■ What to work on ■
Extract each line of the material below that contains the string "arrow", copying those lines in full.

•••••

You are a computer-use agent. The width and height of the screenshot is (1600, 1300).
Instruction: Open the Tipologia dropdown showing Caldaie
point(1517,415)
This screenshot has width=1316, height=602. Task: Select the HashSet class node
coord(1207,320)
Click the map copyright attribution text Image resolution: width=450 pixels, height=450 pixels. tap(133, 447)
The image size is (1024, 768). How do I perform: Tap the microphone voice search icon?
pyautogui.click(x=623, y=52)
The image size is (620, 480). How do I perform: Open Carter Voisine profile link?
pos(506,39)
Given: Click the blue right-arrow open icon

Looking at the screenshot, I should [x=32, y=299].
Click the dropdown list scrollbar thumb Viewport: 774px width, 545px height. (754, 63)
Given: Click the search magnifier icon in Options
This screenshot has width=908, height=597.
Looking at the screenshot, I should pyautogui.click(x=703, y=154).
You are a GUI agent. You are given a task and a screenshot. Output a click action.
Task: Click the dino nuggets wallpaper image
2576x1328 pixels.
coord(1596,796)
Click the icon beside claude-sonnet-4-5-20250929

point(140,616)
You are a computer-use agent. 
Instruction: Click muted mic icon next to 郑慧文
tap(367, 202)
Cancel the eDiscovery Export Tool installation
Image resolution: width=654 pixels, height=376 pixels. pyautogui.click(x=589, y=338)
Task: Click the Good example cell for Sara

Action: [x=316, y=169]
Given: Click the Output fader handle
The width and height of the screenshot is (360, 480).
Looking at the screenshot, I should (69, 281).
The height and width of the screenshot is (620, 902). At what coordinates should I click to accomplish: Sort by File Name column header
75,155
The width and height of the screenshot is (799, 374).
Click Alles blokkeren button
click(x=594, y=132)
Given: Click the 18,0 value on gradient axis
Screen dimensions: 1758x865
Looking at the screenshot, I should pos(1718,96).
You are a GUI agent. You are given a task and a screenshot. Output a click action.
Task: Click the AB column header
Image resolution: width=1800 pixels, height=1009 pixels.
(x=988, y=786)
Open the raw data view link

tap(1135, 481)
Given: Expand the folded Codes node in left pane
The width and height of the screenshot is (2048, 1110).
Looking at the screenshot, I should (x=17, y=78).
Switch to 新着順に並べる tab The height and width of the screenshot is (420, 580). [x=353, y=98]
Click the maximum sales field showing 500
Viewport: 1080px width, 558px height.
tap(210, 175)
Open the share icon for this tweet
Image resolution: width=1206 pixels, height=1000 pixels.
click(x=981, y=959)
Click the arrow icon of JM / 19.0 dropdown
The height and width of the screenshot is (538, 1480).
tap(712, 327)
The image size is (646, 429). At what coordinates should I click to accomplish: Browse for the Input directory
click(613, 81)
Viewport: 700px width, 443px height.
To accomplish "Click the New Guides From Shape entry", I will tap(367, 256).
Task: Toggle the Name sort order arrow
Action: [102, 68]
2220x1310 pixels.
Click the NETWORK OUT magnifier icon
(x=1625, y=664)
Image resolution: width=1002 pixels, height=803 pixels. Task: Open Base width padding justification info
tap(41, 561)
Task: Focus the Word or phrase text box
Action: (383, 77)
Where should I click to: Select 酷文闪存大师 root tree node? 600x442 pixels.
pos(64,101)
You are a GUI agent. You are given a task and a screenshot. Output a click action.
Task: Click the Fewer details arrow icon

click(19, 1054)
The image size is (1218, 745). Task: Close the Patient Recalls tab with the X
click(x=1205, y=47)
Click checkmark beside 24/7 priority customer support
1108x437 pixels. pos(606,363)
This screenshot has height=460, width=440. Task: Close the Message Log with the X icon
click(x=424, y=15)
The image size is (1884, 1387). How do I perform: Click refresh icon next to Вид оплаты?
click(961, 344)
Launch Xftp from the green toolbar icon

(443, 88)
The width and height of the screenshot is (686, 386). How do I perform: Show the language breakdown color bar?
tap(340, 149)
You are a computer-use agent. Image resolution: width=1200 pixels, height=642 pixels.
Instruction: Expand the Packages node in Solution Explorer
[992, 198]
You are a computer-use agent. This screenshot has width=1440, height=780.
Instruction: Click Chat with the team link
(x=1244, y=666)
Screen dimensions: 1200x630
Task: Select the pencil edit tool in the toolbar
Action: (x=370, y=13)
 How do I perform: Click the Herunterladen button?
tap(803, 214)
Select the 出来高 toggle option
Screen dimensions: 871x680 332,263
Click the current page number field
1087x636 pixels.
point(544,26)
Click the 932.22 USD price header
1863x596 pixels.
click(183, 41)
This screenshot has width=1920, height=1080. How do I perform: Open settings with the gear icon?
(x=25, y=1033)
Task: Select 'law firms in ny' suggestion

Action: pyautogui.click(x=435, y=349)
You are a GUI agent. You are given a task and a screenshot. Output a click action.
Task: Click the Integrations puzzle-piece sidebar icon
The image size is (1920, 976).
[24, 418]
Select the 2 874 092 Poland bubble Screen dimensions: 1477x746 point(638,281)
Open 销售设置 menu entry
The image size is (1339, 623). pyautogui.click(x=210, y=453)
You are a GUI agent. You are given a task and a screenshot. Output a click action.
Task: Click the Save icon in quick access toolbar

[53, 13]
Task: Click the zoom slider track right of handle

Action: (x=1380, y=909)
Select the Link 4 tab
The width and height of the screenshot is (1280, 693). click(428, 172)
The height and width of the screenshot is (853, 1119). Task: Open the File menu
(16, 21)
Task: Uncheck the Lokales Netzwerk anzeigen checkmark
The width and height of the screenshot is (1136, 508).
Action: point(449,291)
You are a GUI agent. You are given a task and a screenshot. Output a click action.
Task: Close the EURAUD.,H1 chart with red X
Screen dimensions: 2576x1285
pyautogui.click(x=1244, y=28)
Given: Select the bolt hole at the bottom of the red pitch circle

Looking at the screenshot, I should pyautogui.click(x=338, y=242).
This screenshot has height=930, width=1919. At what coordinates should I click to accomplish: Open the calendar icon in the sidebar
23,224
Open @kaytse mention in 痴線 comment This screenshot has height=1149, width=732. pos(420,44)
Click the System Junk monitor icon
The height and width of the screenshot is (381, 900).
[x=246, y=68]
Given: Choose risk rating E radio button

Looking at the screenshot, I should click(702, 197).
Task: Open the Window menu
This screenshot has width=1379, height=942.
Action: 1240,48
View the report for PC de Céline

•••••

■ Worked solution ■
Given: Click the blue right-arrow open icon
Click the arrow icon of JM / 19.0 dropdown
Task: Toggle the Name sort order arrow
Task: Click the Fewer details arrow icon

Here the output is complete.